The icy chill which greeted her decision lasted until she reached the door, and then she turned to say goodbye for the last time, something in his eyes stopped her.
‘Vincenzo?’ she said, hesitantly.
And then he started to kiss her—and all the sadness and bitterness and lost love bubbled up and spilled over as he drove into her up against the wall by the front door. He made her miss her plane and then carried her upstairs one last time for one long night of exquisitely heartbreaking sex.
She opened her eyes as he was getting dressed and that was when his face grew hard and cold and he said it: ‘Get out of here, Emma, and do not come back—for you are no wife of mine.’ And then he turned away, and walked out of the room.
Later that morning her plane had taken off and she had been blinded by tears.
And about a month later had discovered she was pregnant….
‘Next stop Waterloo!’ The bus driver’s voice broke into Emma’s reverie and with a start she realised that the bus was slowing down outside the railway station. And that nothing had been resolved.
Like a woman walking in her sleep, she got off the bus and went into the station concourse to find a coffee shop, barely noticing the crowds of people milling around. It felt strange to be out on her own without a little baby in her care. How peculiar to just be able to walk up to a table and sit down without having to negotiate a buggy, or worry that he wouldn’t want to sit still.
She stared at the creamy mounds of foam on her cappuccino as the dull feeling of disquiet refused to leave her—and it went much deeper than just the worry of how she was going to survive. No, her uneasiness had been provoked by seeing Vincenzo again—and no longer being able to deny the glaring truth.
That Gino was his living image!
Pulling her little photo wallet out of her bag, she stared down at the most recent snap of him and the sight of his gorgeous little face made her heart clench with pain and guilt. Had she been deliberately blocking out just how like his father he was? As a safety mechanism to protect her own broken heart, without thinking of their needs?
At that moment, the phone began to ring and she grabbed it. An unknown number. Yet Emma knew exactly who it was.
Heart pounding, she clicked the connection with a trembling finger. ‘Hello?’
‘Have you thought any more about my offer, cara?’

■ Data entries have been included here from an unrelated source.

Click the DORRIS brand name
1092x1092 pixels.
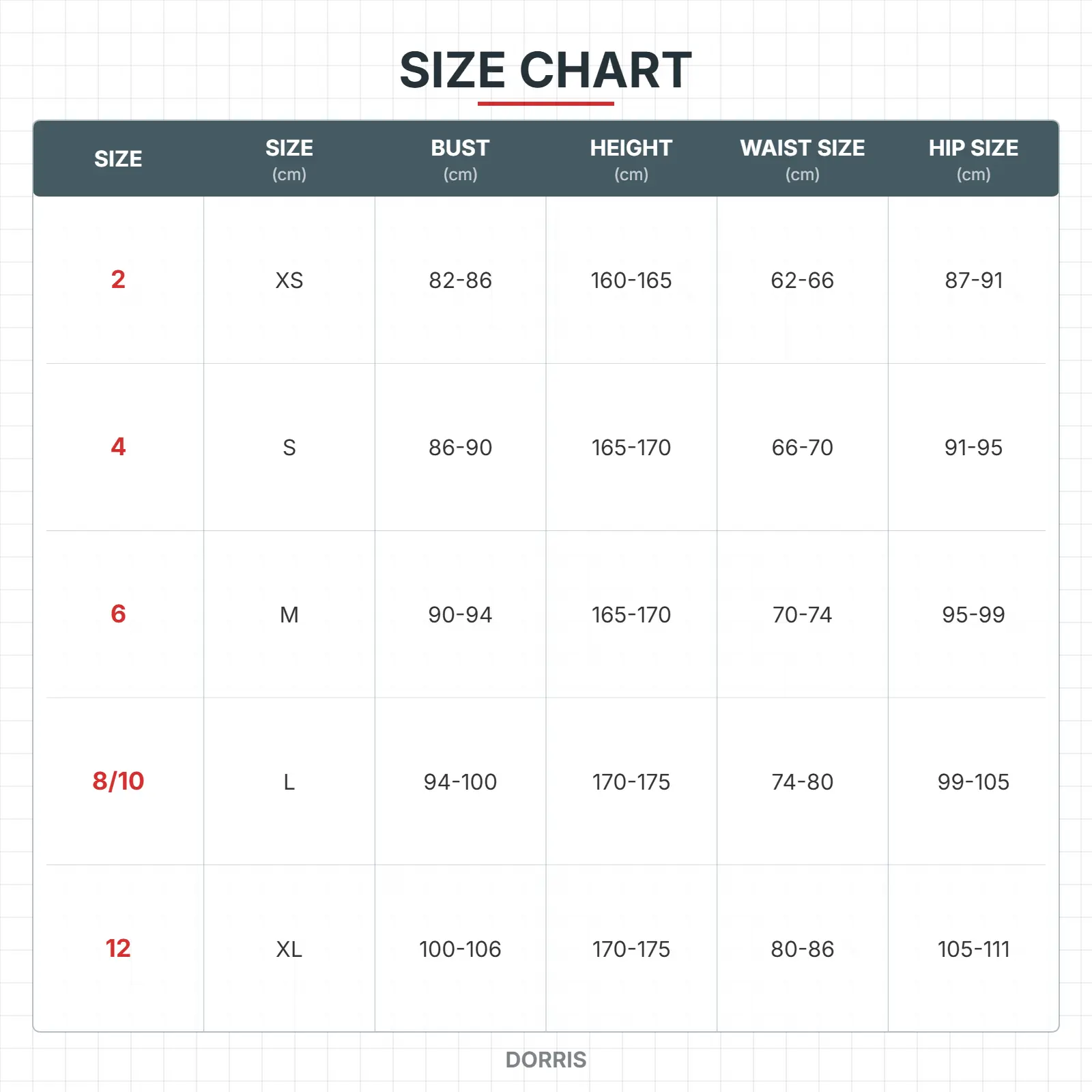(x=545, y=1060)
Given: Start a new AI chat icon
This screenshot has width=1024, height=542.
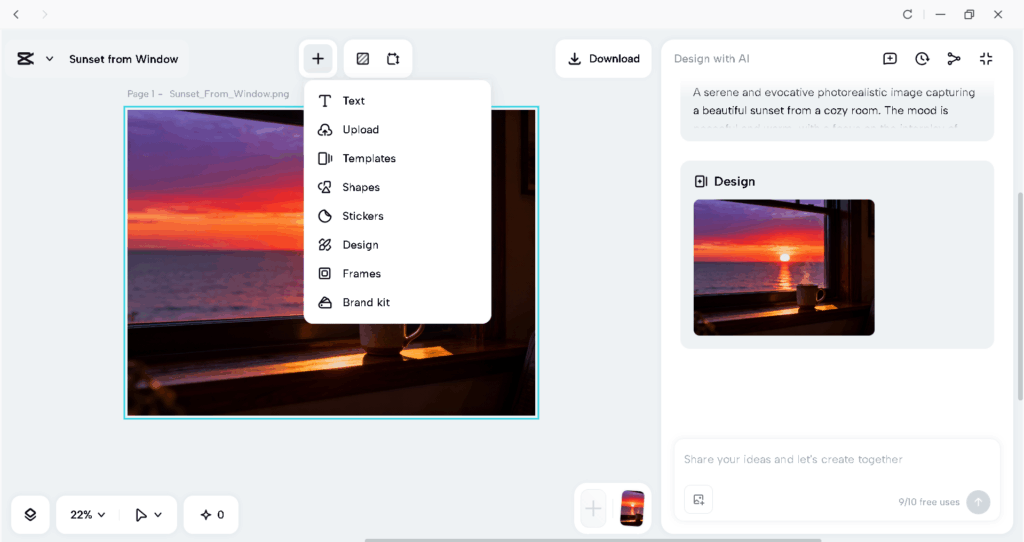Looking at the screenshot, I should tap(890, 59).
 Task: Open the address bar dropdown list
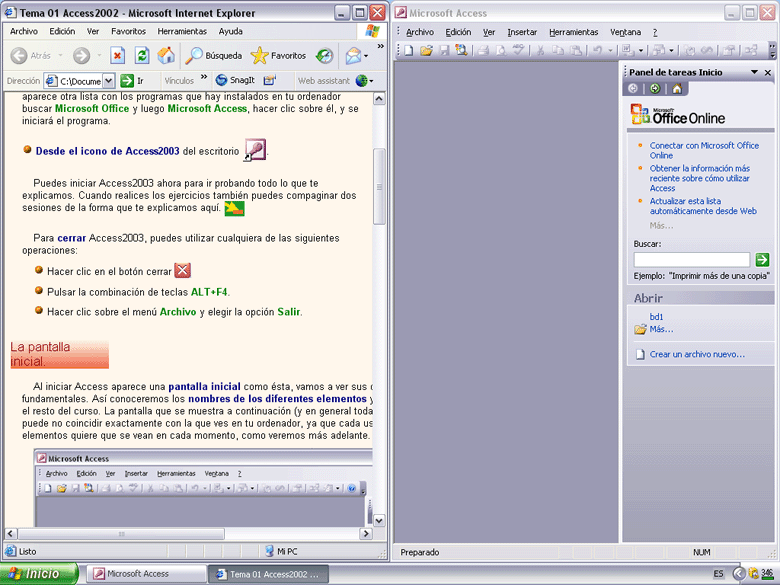pyautogui.click(x=110, y=80)
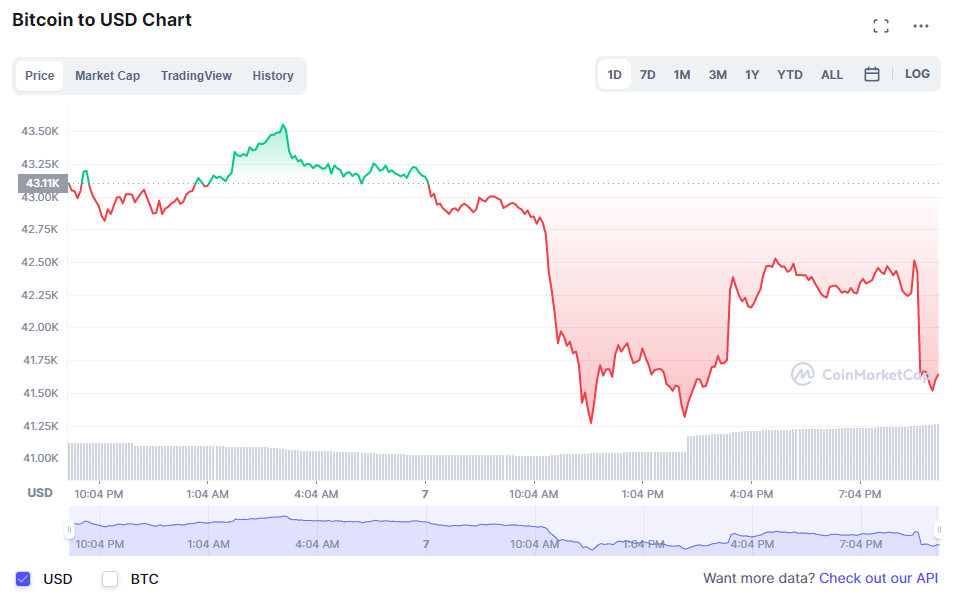
Task: Show the ALL-time chart
Action: point(831,73)
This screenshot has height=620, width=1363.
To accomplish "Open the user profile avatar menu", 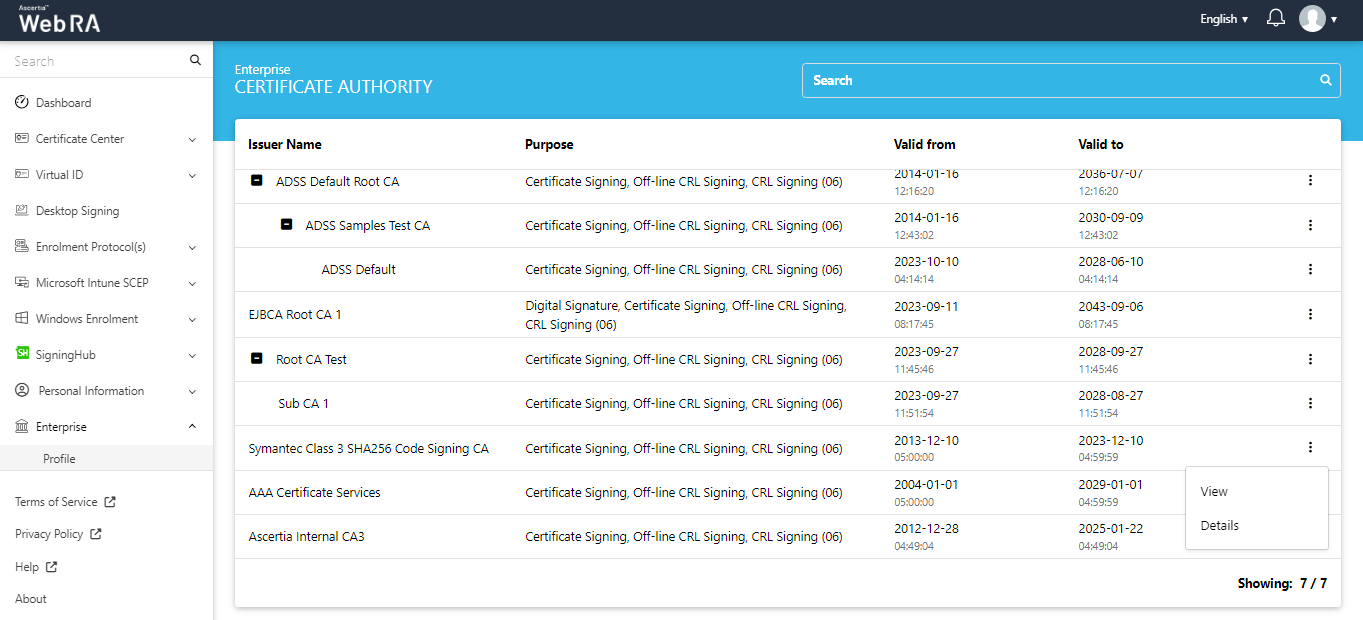I will click(1312, 19).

And suddenly Emma knew that she couldn’t keep running away—because she had reached a dead end and there was nowhere left to run. And neither could she keep the truth from her estranged husband any longer. He needed to know about Gino and she needed to tell him.
‘Yes,’ she said slowly. ‘I’ve thought about nothing else. I need to see you.’ And why not get it over with? What would be the point of having to arrange another day of babysitting when she was already here in the capital? ‘I can meet you later, after all.’
So she had changed her mind, as he had known she would. In one lustful rush, Vincenzo experienced triumph, anticipation, and yet it was accompanied by a bitter kind of disappointment, too. For hadn’t he admired the feisty way she’d thrown his admittedly insulting offer back in his face? Hadn’t there been echoes in that of the woman he’d fallen in love with—the one who had shown restraint, who had refused to tumble into bed with him just because he had wanted her to?
But no. It seemed that he had been right all along, and that everyone had their price—even Emma. His mouth hardened. Especially Emma.
‘I’m tied up with meetings all afternoon. Do you know the Vinoly Hotel?’ he questioned coolly.